Less than 24 hours after Donald Trump won the presidential race in November, a retiree in Hawaii named Teresa Shook logged on to Facebook and suggested that women should protest his election at the inauguration in January. A few hours later, Shook closed her computer and went to sleep. By the time she woke up, 10,000 women had responded.
And as of this week, close to 185,000 people are planning to attend. In just 10 weeks, the Women’s March on Washington has become a full-throated movement, gathering women from all over the United States. According to the Washington Post, the demonstration is on track to be the biggest protest of the inaugural weekend.
We’ll be updating this post with everything you need to know, but first, here’s how it came to be:
November 8, 2016
Teresa Shook, a retired grandmother who lives in Maui, Hawaii, took to Facebook to express her horror at the outcome of the presidential election. Posting to Pantsuit Nation, a Facebook group that sprung up in support of Hillary Clinton, she wrote: “I think we should march.”
Within a few hours, 40 women had replied, saying they wanted to go. By the next day, 10,000 women were in.
November 11, 2016
Women in the World picks up the march, which has been christened the Million Women March on D.C. Shook has already accepted volunteers’ offers to help her plan what’s become a massive enterprise, including activist Bob Bland, who’d had an idea for a similar march and immediately reached out to Shook.
Women in the World writes that organizers have created Facebook pages in individual states and that the de facto national page outlines the specifics of the march:
[Participants will] march from the Lincoln Memorial to [the] White House to show our strength, power and courage and demonstrate our disapproval of the new president and his values in a peaceful march. ALL women, femme, trans, gender non-conforming and feminist others are invited to march on Washington DC the day following the inauguration of the President elect. This march is a show of solidarity to demand our safety and health in a time when our country is marginalizing us and making sexual assault an electable and forgivable norm. We align with all POC and LGBTQ causes, and we will show our support in a non-violent protest.
November 14, 2016
Between November 11 and November 14, the march is rechristened the Women’s March on Washington. It had drawn almost immediate criticism for its first name, which many felt was appropriative of the Million Women March that black women organized in Philadelphia, in 1997.

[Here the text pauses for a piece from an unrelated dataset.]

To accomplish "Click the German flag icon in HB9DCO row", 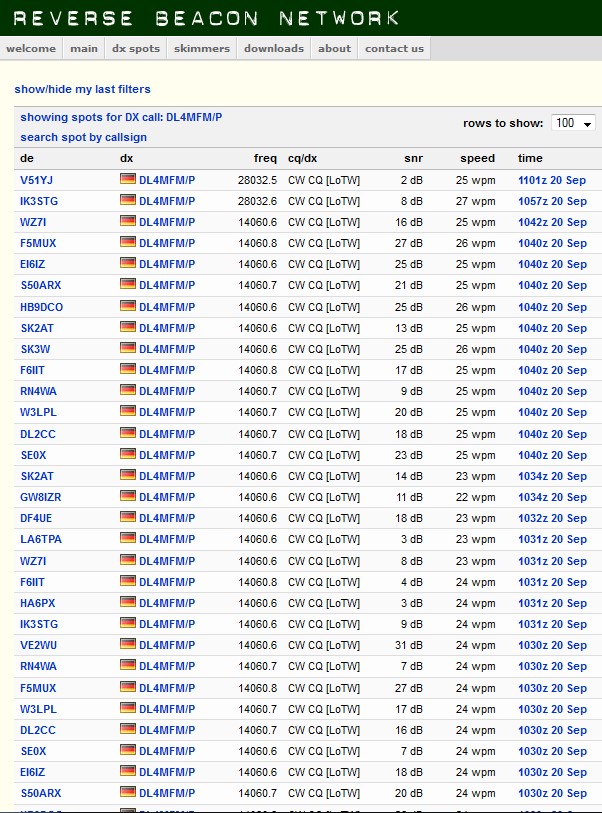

After several prominent activists and many women of color observe that the organizers of the march are all white, the march moves to diversify its leadership.
November 17, 2016
Brittany Oliver, an activist based in Baltimore, Maryland, publishes an open letter to the march’s organizers explaining why she won’t support the demonstration. She writes:
In the beginning, the march was named “One Million Woman,” and soon after being made aware you were co-opting a march led by Black women in 1997, then you decided to change the name to “March on Washington.” Well, this was another Black-led march that advocated for civil rights and culminated Dr. Martin Luther King Jr.’s “I Have a Dream” speech in 1963.

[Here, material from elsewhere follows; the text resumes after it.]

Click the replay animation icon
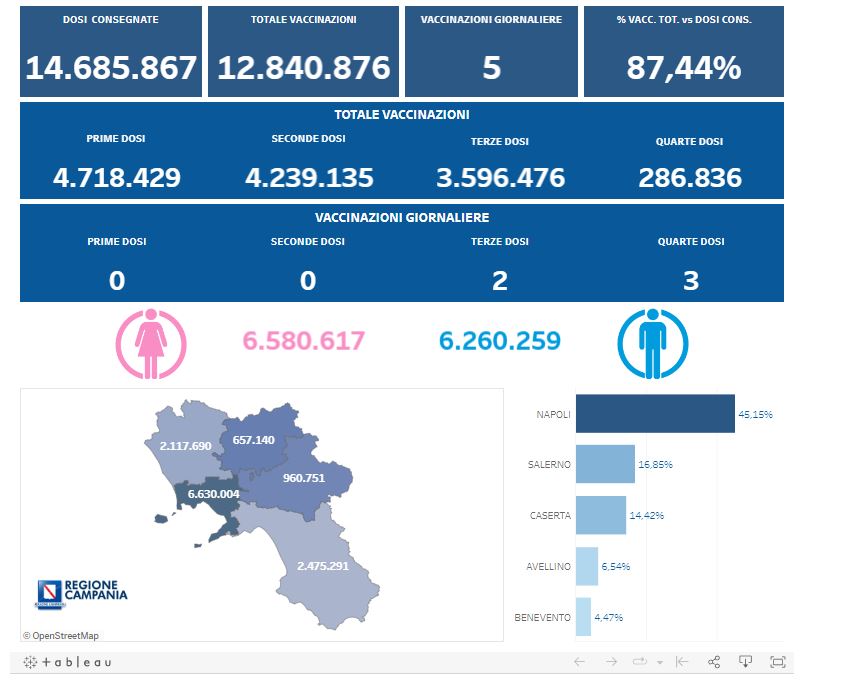Image resolution: width=846 pixels, height=691 pixels. click(640, 662)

Overall, you all have co-opted the messaging of these two very important historical moments in Black history and it’s unfortunate because it’s becoming increasingly difficult to preserve Black activism. Politically co-opting efforts with “ALL WOMEN” and “ALL VOICES” is merely an attempt to erase the specific needs of people of African descent.
November 18, 2016
The New York Times writes that a request for a permit to march is “still pending” and that a spokesman for the National Park Service has said that the NPS has “13 requests currently under review.”
November 20, 2016
The march has named four co-chairs—Bob Bland, its co-founder, Tamika Malloy, Carmen Perez, and Linda Sarsour. Malloy, Perez, and Sarsour are veteran activists who’ve stepped in to help realize the event. They publish a statement on Facebook to explain the march’s intent:
November 23, 2016
Given that permits have not yet been secured, Slate reports that the Women’s March on Washington will likely not take place on the Lincoln Memorial. Carmen Perez tells Slate that she and her fellow coordinators are “now looking at nearby places.”
December 15, 2016
The Associated Press writes that police in Washington have issued a permit for the march, which will be permitted to convene near the Capitol and continue down Independence Avenue. It will start at 10 a.m. and conclude around 5 p.m. According to police, organizers estimated around 200,000 people will gather for the event.
December 22, 2016
Organizers have corralled a “massive fleet” of busses to shepherd attendees from New York to Washington, D.C. According to the Huffington Post, “busses will pick up marchers in 56 neighborhoods, traveling 70 distinct routes and return to the city the same day. Tickets cost $62 (plus tax) round-trip.”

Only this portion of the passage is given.